Pitt trailed, 28-10, at halftime, but Pickett threw only four passes in the second half, completing one. The Panthers leaned on their running game, which has produced two 1,000-yard rushers – seniors Qadree Ollison and Darrin Hall – for the first time in school history.
“I would give all 1,000 back just to win this game,” said Hall, who went over the top with 86 against Clemson.
But running was not the way to catch up against Clemson, which kept up the pressure by running for 301 (156 and two touchdowns by Etienne, the ACC player of the year).
“The front four, they got at least three (NFL draft) first rounders, maybe four,” Narduzzi said of Clemson, who recorded two sacks and three hurries. “We didn’t execute. Kenny missed a couple shots, too. There were some guys open we didn’t hit. It’s not easy. Quarterbacks is probably the hardest position to play.”
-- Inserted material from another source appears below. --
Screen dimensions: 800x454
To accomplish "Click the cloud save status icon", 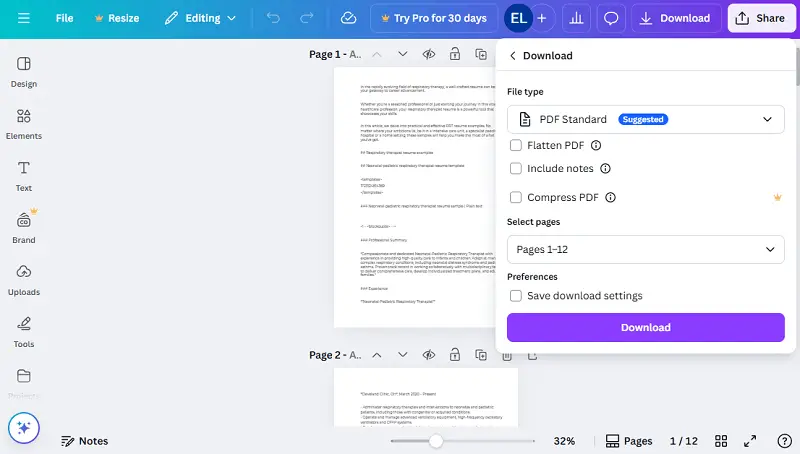I will pyautogui.click(x=348, y=18).
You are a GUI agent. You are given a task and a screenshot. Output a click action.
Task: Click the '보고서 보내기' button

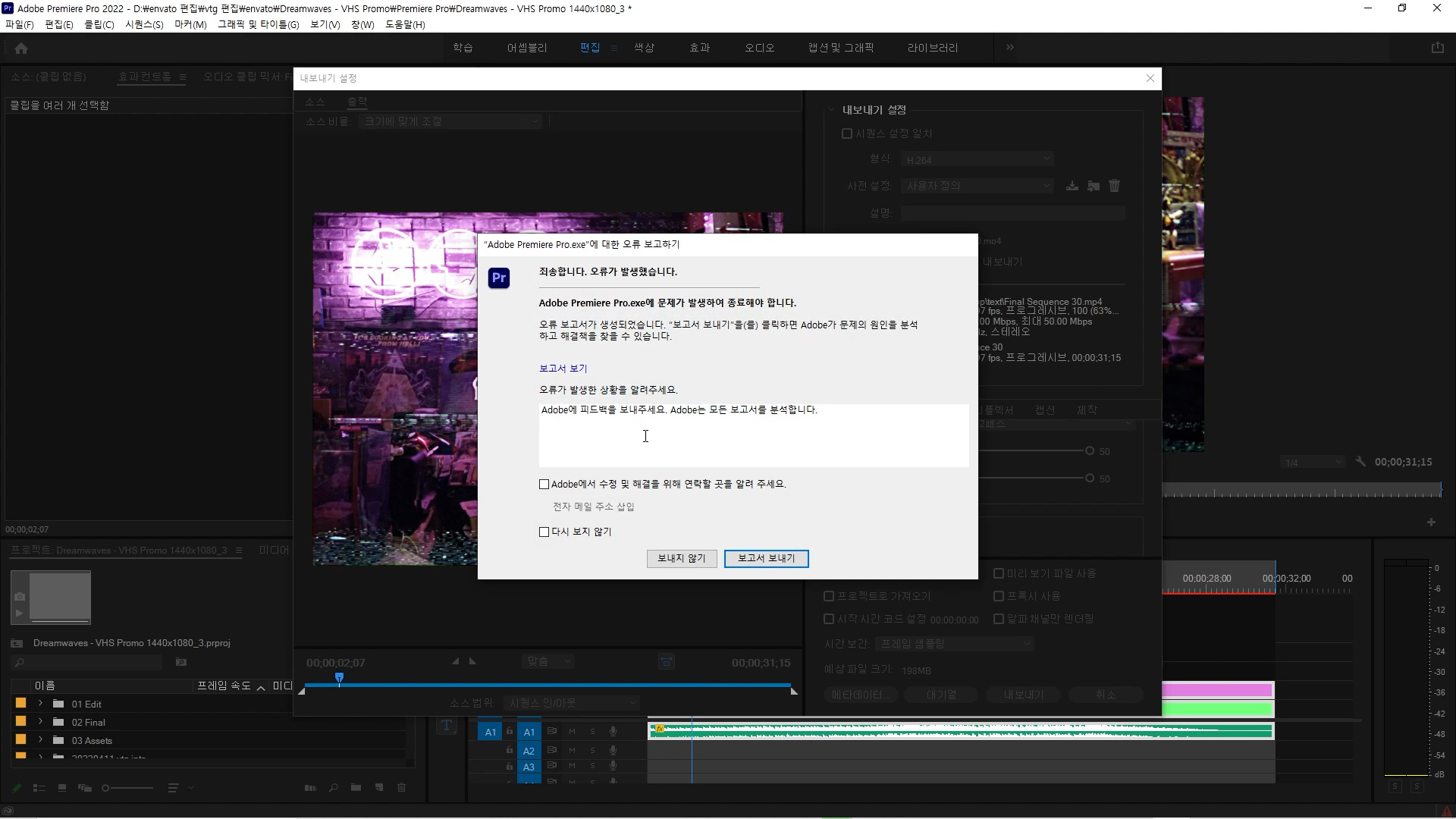[x=766, y=559]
Then, there was the curious case of Narduzzi not settling for a 21-10 halftime deficit. He had Pickett throwing the ball from the Pitt 31 on third-and-10 with less than a minute left in the half — even knowing Pitt was due to receive the opening kickoff of the second half.
Clemson cornerback A.J. Terrell intercepted – it was Pickett’s first pick since Oct. 6 – and returned the football to the 10-yard line. One play later, freshman quarterback Trevor Lawrence hit Tee Higgins for a touchdown, the pair’s second scoring connection within five minutes of the second quarter.
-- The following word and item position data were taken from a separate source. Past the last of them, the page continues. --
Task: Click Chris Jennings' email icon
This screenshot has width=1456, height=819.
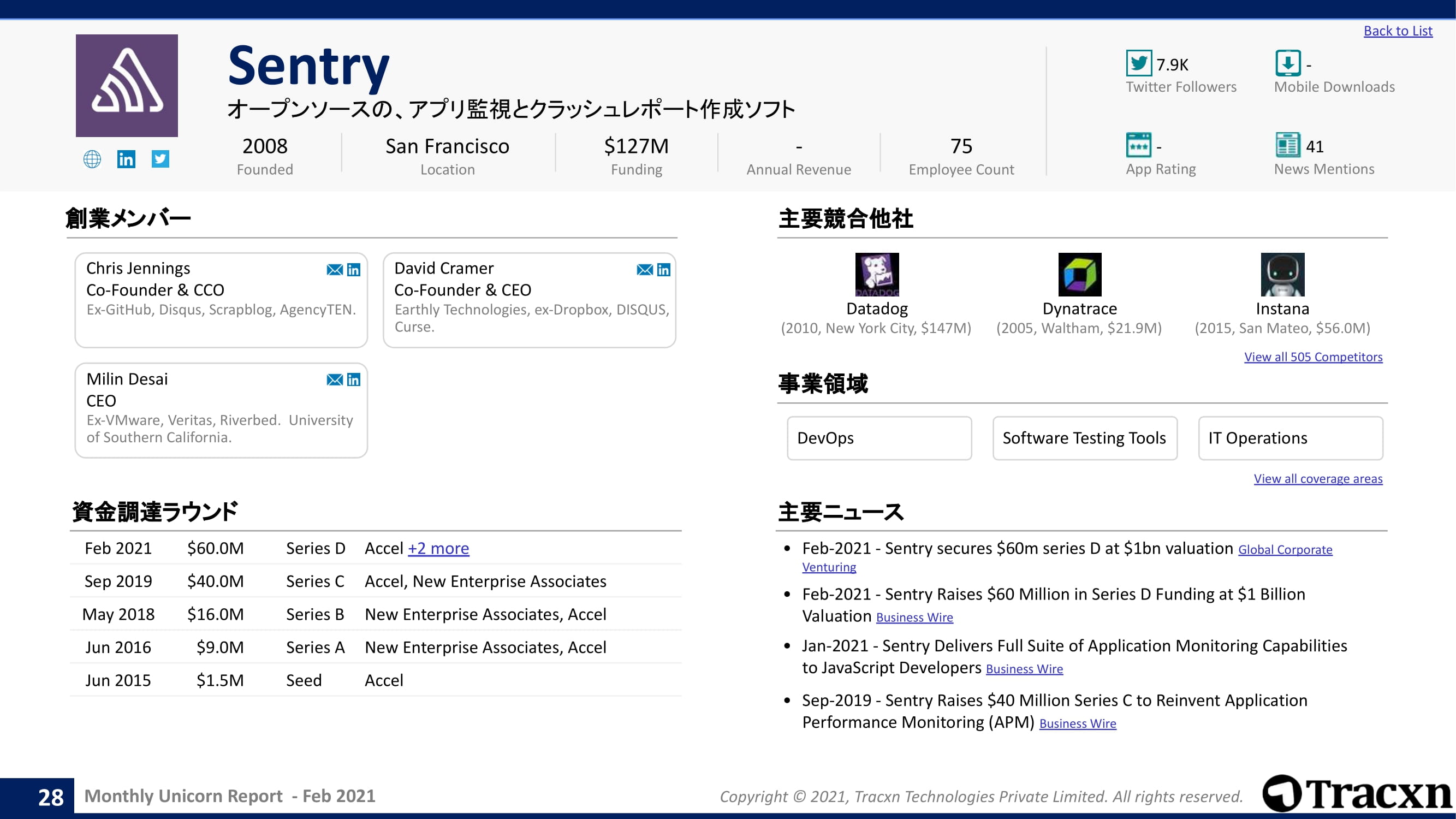Action: point(335,270)
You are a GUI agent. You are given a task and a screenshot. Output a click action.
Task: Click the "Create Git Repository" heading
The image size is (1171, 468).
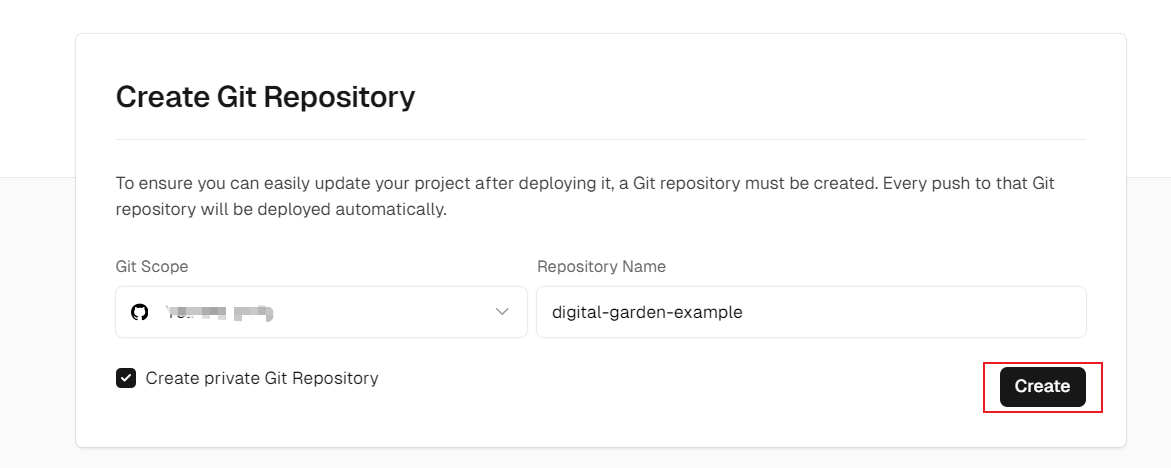[x=265, y=97]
Narduzzi steadfastly defended his aggressive play-calling.
“If you just want to play not to lose bad, that’s fine,” he said. “We’re playing to win. We can take a knee if you want to and then get booed. Pick your poison.
“We want our guys to go out and compete and that’s the only way you’re going to learn.”
Pitt has one more shot at redemption. It will receive a bowl invitation Sunday, and a victory there would give the Panthers three eight-victory seasons in Narduzzi’s four years. It’s also the last chance for Pitt’s 19 seniors to end the season the right way.
“This group of guys, we’ve been here for five years,” safety Dennis Briggs said. “This is a culmination of all the work we’ve been through and it hurts.
“We’re going through the emotions of losing and we have to get over that because we have another game to go. We have to finish this journey we started.”
Briggs and his teammates must ensure the pain of the loss will not linger.
“This is a tough score to look at,” he said.